Posted 20 August 2005 - 11:11 AM
I saw this film at the theatre in the 80s. What struck me about this film seeing it now is that they didn't bother to try and "fancy up" the lighting in any way. They just shot is "straight." When people are outside talking, which happens a lot, there are clearly no lights or bounce cards being used. They just let the harsh light & shadows of full sun do what it does when it falls on people's faces. Every one wears a cowboy hat in the film and they never bothered to try and throw some light under the brims.
In the scene where Eastwood confronts the corupt town boss in his office, it's very dark. Some times you can only see the persons face in a bit of light, no BG.
My wife had never seen this film before and made what I thought was the ultimate comment about the lighting, she said, "is this a Canadian film?" Canadian films are famous for their bad lighting and "cheap" look.
Now on the one hand this was kind of a refreshing look to film making, it wasn't glossy at all, and maybe that's why they chose this sort of lighting? They thought it added to the 1800s feel of the wild west.
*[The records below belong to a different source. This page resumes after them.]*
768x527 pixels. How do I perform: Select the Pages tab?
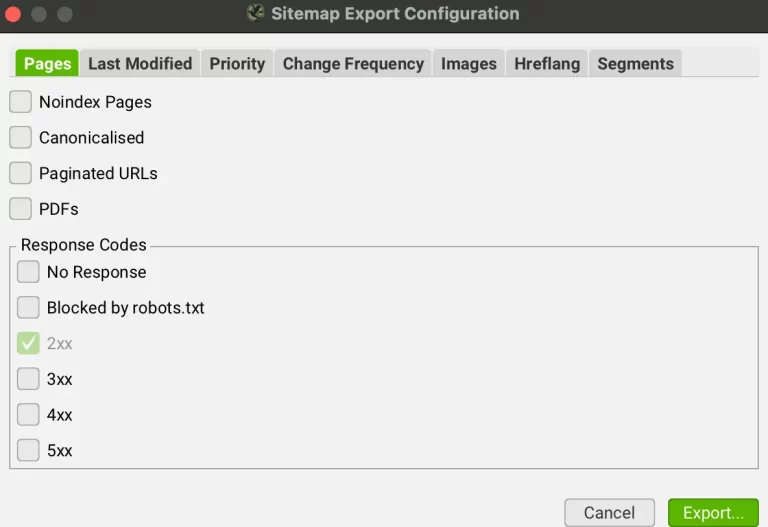click(47, 64)
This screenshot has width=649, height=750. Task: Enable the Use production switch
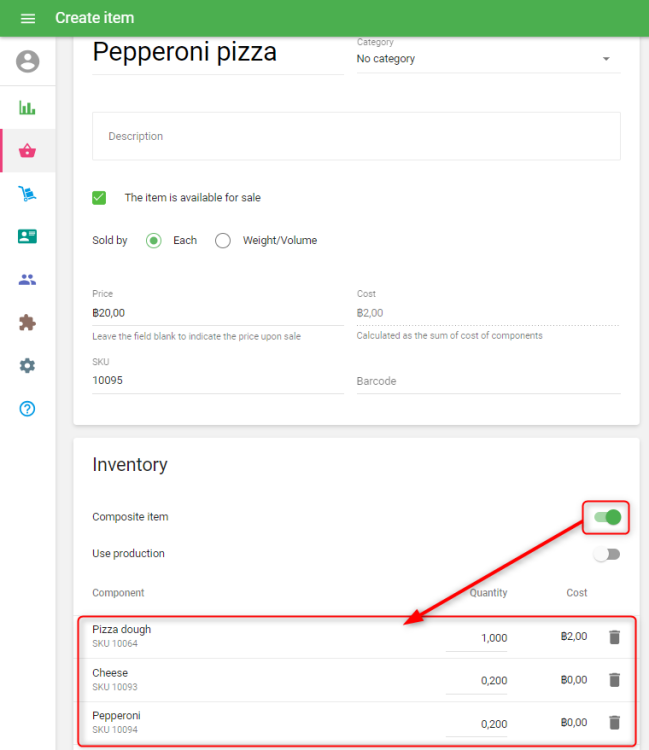[x=606, y=554]
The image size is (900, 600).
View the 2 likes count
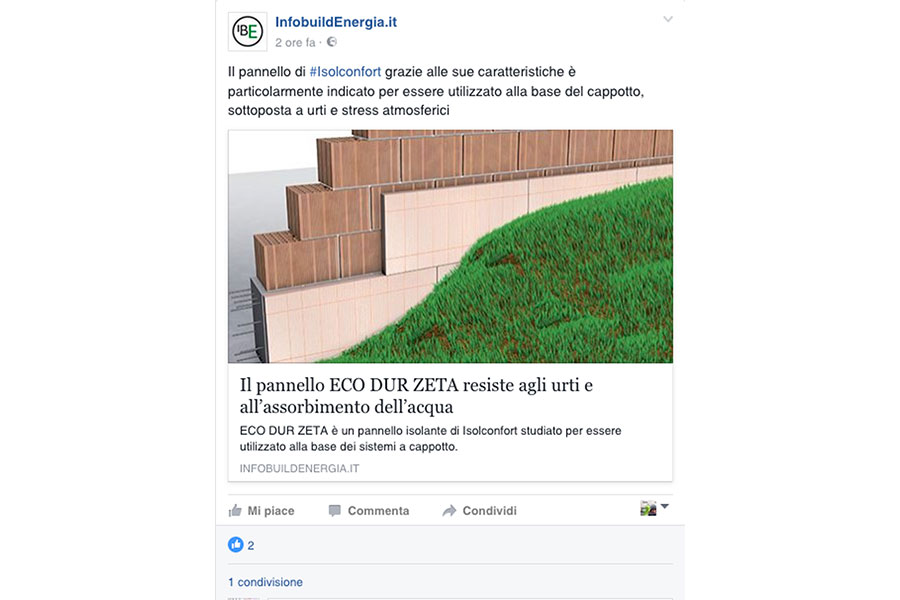click(251, 545)
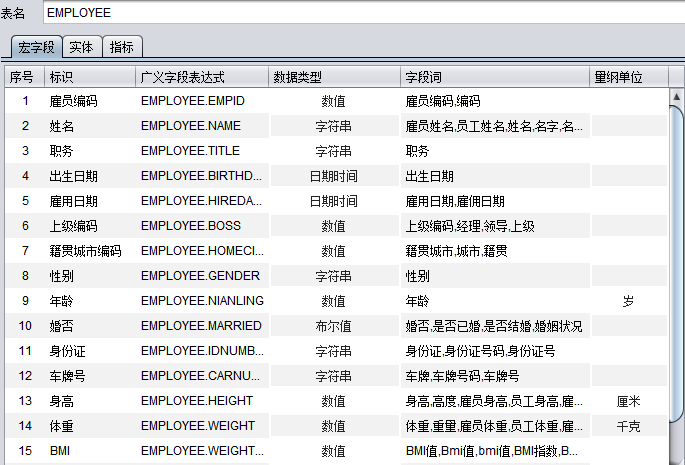Click the 序号 column header
685x465 pixels.
click(x=22, y=77)

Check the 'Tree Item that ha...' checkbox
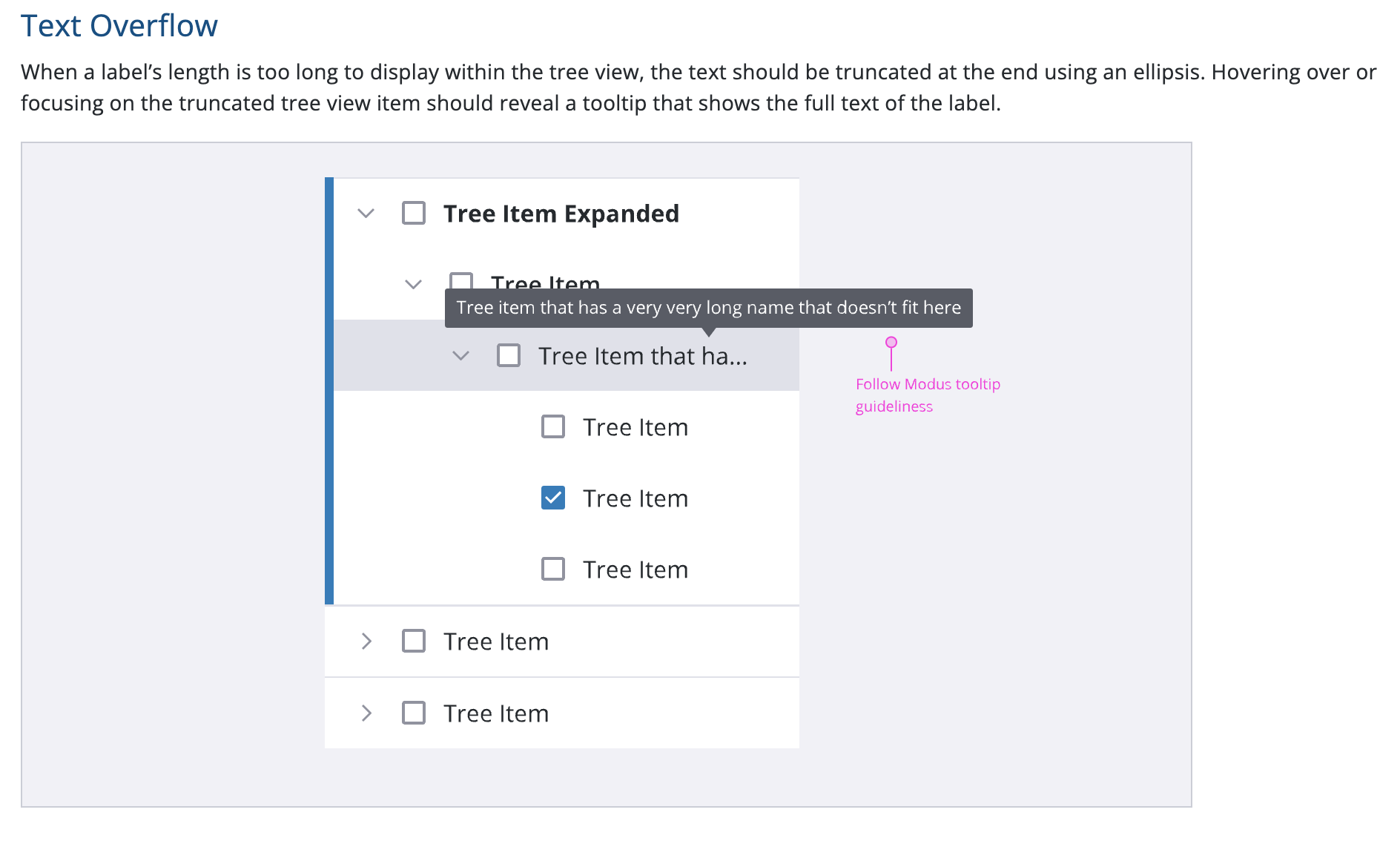509,355
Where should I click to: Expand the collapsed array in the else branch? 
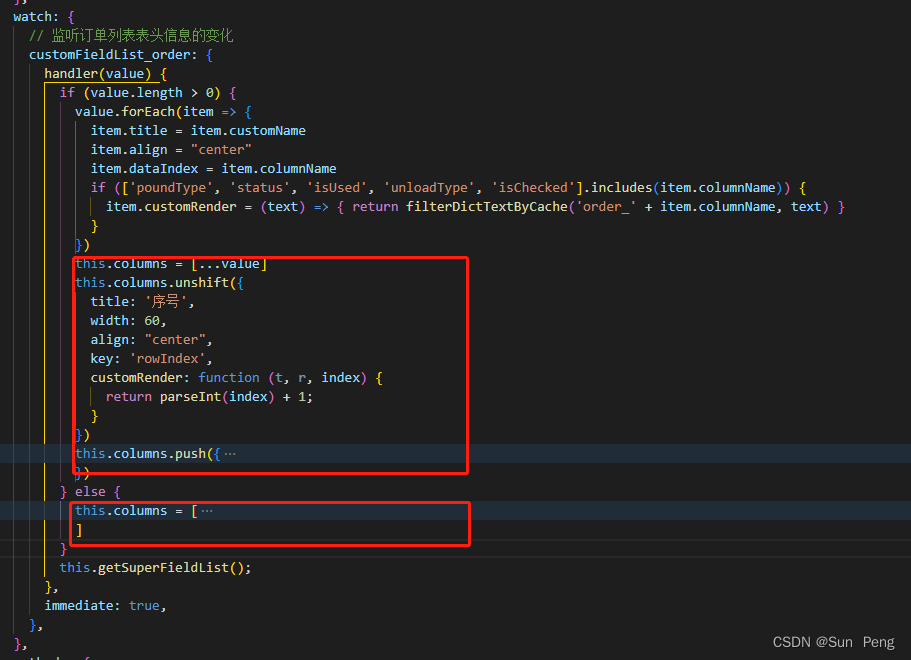[206, 510]
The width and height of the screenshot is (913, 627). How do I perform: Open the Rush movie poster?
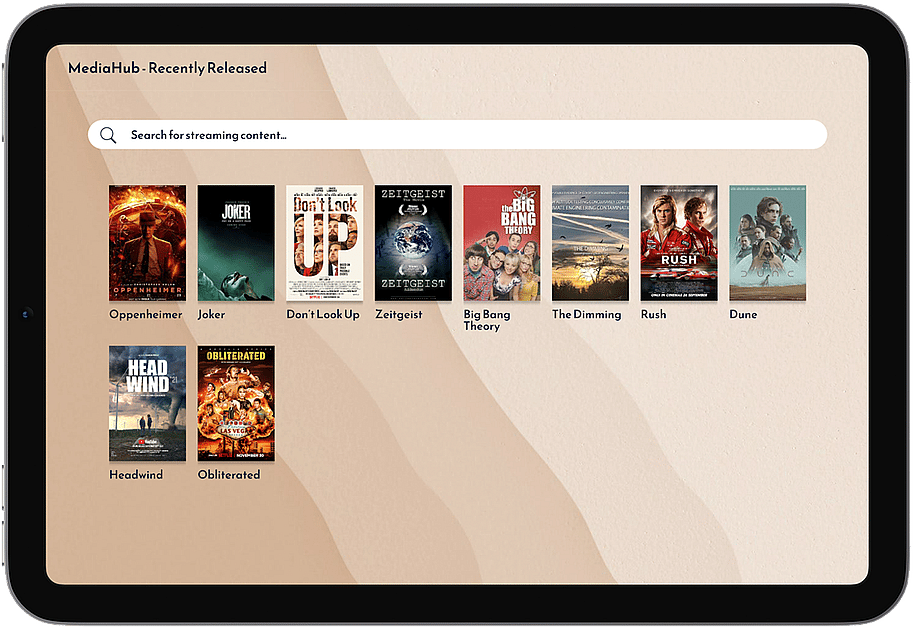pos(679,243)
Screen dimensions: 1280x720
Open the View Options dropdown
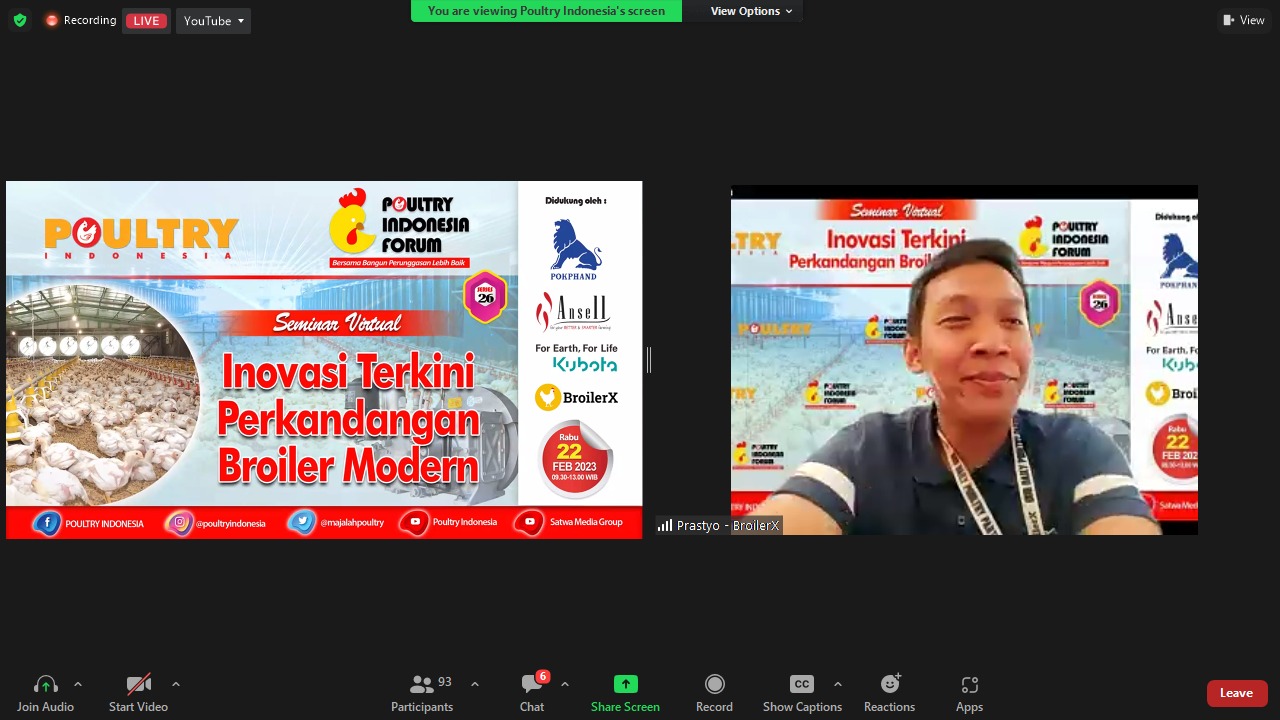point(751,11)
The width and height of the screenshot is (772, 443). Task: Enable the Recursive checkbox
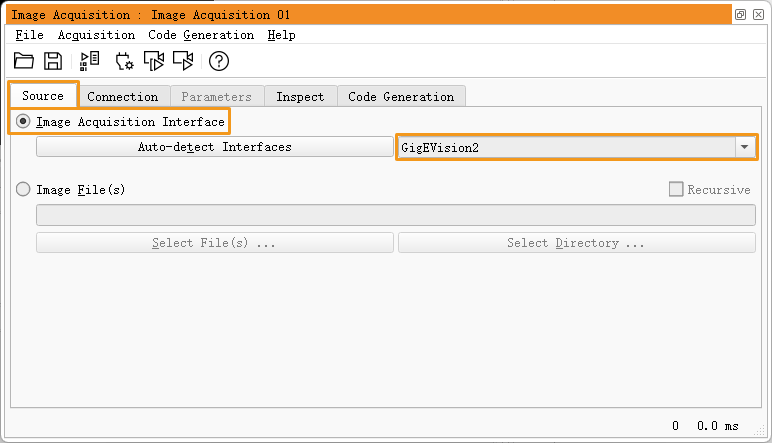coord(676,189)
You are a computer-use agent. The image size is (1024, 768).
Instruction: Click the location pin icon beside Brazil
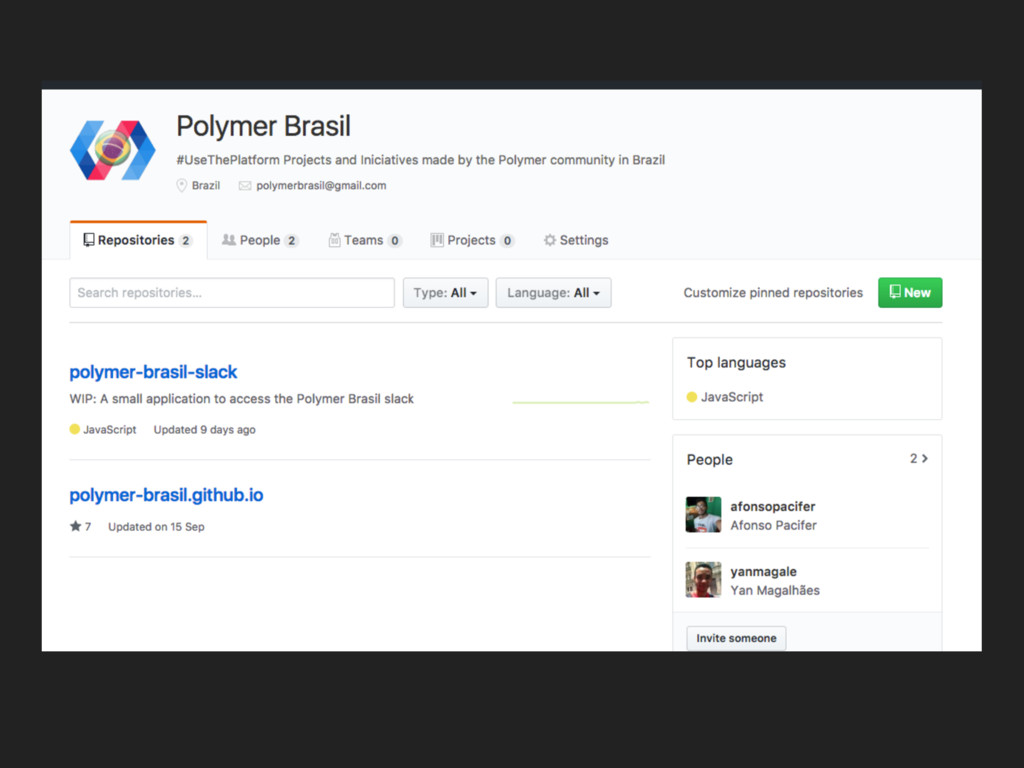[182, 186]
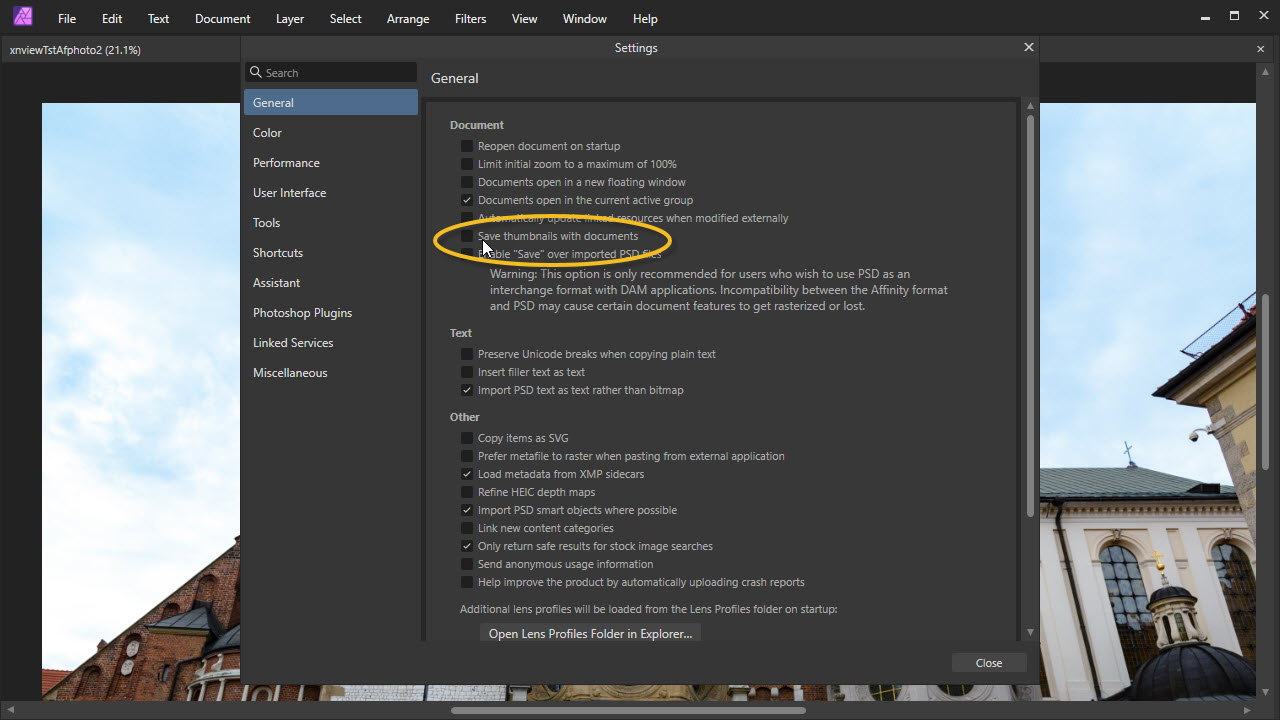The width and height of the screenshot is (1280, 720).
Task: Click the magnifier icon in the search box
Action: 256,73
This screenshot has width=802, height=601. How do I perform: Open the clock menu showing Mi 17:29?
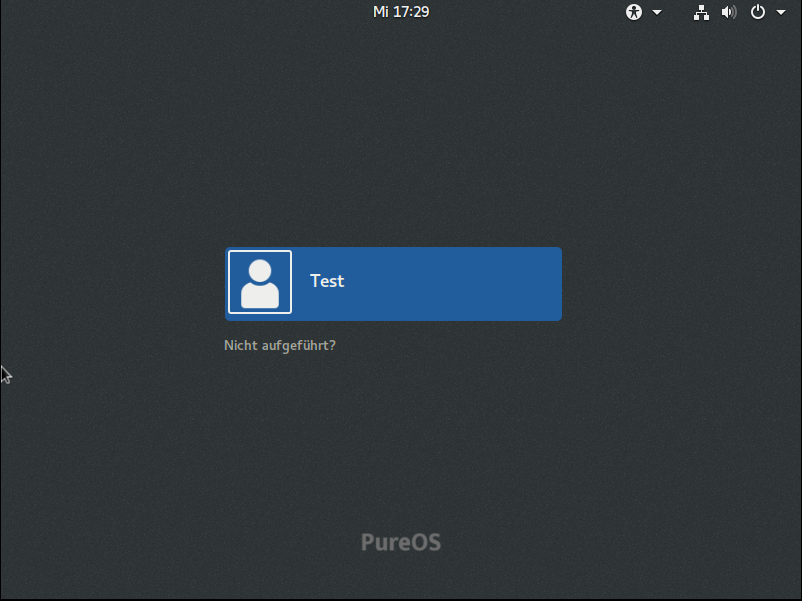click(401, 12)
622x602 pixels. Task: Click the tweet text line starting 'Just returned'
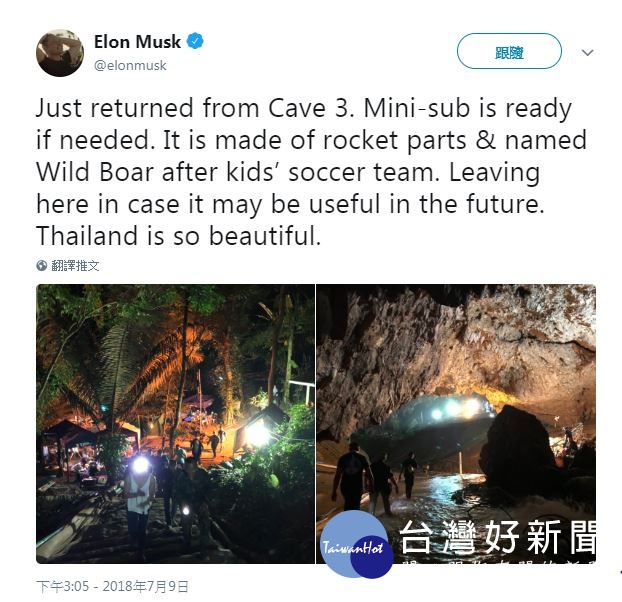tap(304, 108)
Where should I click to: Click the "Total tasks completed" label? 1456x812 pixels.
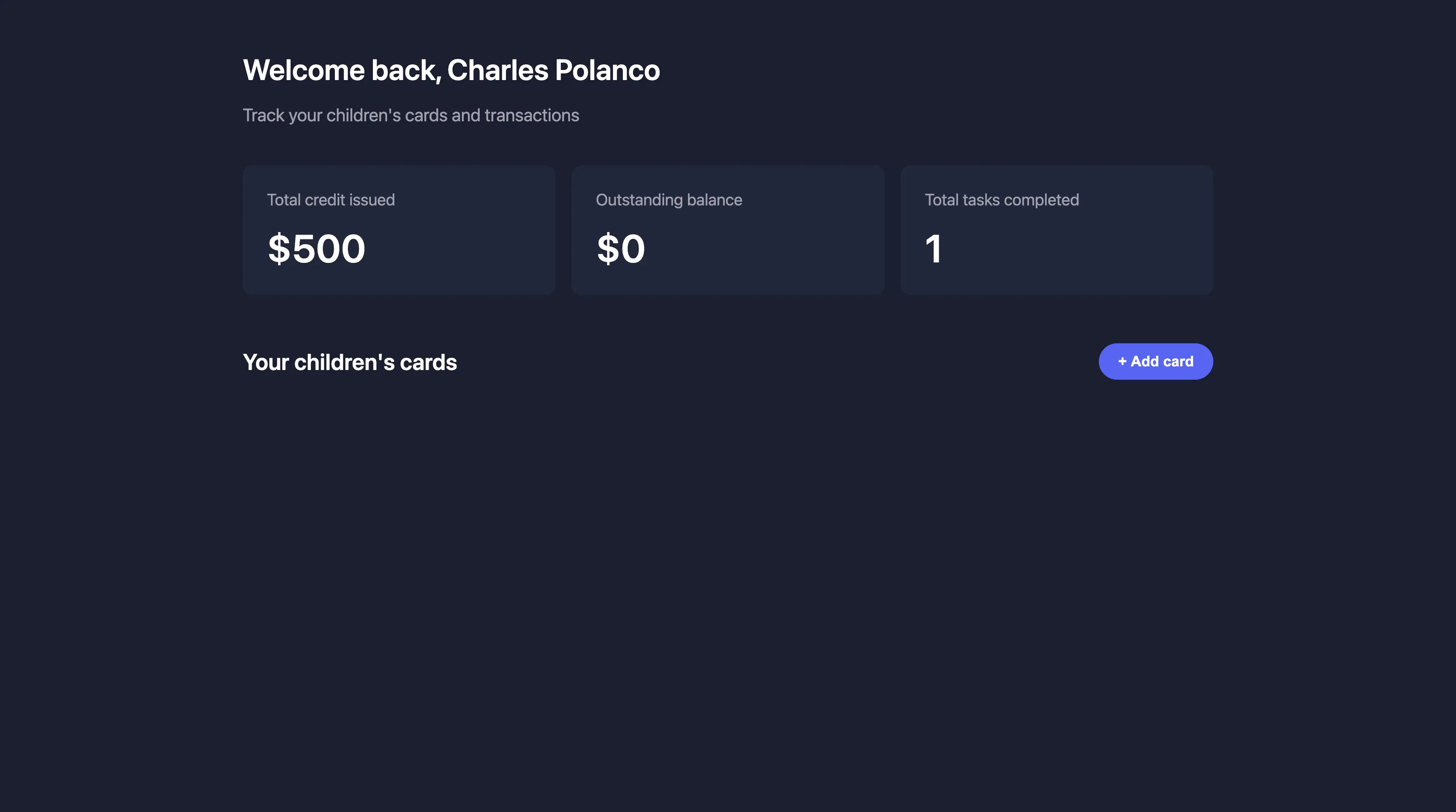coord(1001,199)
Any way if you have not seen Pale Rider, rent it at the video store next time and you'll see what I'm talking about.
Contrast it with the best lit film in the history of the world, "The Natural", with Robert Redford. Any one who can emulate the Natural for it's lighting is guaranteed success as a DOP in Hollywood.
Posted 20 August 2005 - 12:25 PM
Eastwood (as a director) has a reputation for a measured exactness to his filmmaking, so i'm sure the lighting decisions made by Surtees in Pale Rider were entirely in keeping with Eastwoods' vision for the film.
Posted 20 August 2005 - 01:26 PM
A director I know was less than complimentary about "Bridges of Madison County" -- "it looked like they just pulled the van up to the side of a road and shot the scenes with no equipment." So not everyone is as impressed by visual restraint and simplicity as others are...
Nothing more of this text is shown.